American statistician and sociologist

Stuart Arthur Rice (November 21, 1889 – June 4, 1969) was an American statistician and sociologist with a long and distinguished career in the Federal Statistical System of the United States.

==Education and early career==
Stuart A. Rice was born in Wadena, Minnesota, November 21, 1889. He earned a master's degree from the University of Washington in 1915 and a PhD in sociology from Columbia University in 1924. In his dissertation, he proposed a concept to measure the degree of agreement within a voting body, which is now known as the Rice index. He was instructor and assistant professor of sociology at Dartmouth College (1923–1926), and professor of sociology and statistics at the University of Pennsylvania (1926–1933). In 1933 he served as president of the American Statistical Association.

==Career in Government statistics==
In 1933, Rice became Assistant Director of the Bureau of the Census. Recognizing the need to modernize parts of the statistical system, he was instrumental in the founding of the Committee on Government Statistics and Information Services (COGSIS) and served as its Acting Chairman, promoting modern techniques of survey sampling and mathematical statistics to federal agencies. In 1936 he moved from the Census Bureau to chair the Central Statistical Board. In 1940 the Central Statistical Board was restructured as the Division (later Office) of Statistical Standards in the Bureau of the Budget (later Office of Management and Budget) and Rice became Assistant Director for Statistical Standards in the Budget Bureau. During the Second World War, he fostered the development of the Inter-American Statistical Institute.

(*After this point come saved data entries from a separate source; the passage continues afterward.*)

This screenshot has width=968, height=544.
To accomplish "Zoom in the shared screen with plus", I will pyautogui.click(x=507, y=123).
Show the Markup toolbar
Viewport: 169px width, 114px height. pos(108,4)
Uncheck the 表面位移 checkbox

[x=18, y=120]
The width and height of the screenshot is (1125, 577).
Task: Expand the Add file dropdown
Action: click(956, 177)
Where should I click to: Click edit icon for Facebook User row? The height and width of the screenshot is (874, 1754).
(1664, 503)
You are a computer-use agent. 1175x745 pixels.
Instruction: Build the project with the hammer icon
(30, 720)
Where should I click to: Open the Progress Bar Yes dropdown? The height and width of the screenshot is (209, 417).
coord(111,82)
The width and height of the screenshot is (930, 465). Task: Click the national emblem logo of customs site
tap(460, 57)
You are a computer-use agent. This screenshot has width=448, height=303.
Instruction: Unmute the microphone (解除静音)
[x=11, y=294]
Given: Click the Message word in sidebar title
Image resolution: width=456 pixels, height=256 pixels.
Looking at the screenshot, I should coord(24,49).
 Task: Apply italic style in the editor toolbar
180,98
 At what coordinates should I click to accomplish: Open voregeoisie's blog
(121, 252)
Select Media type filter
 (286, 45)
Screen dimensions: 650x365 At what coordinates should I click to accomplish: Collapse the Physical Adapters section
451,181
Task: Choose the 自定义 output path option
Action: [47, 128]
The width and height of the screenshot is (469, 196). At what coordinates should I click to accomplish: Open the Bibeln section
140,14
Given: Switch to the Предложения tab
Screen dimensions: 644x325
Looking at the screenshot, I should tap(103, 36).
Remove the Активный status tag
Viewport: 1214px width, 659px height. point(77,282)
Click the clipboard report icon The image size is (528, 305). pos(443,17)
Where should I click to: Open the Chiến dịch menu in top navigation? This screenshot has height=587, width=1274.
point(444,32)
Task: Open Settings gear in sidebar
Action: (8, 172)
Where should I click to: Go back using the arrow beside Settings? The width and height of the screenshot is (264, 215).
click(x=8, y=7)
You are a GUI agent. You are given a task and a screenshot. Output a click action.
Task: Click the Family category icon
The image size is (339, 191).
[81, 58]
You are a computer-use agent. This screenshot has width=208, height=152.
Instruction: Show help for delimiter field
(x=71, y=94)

Rice was president of the International Statistical Institute from 1947 to 1953. He helped establish the Statistical Office of the United Nations and served as the first Chairman of the United Nations Statistical Commission. While spending a lot of his time on consulting work for foreign governments, he remained in his post at the Bureau of the Budget until he retired from governmental statistics in 1955.

==Later life==
After his career in official statistics, Rice founded Stuart A. Rice Associates (later Surveys & Research Corporation), a statistical consulting firm, and was still regularly present at scientific meetings. He died in Washington, D.C., on June 4, 1969. His papers are preserved at the Harry S. Truman Library and Museum.

==Recognition==
Rice was named a Fellow of the American Statistical Association in 1933. The District of Columbia Sociological Society have named an award after him, the Stuart A. Rice Merit Award for Career Achievements.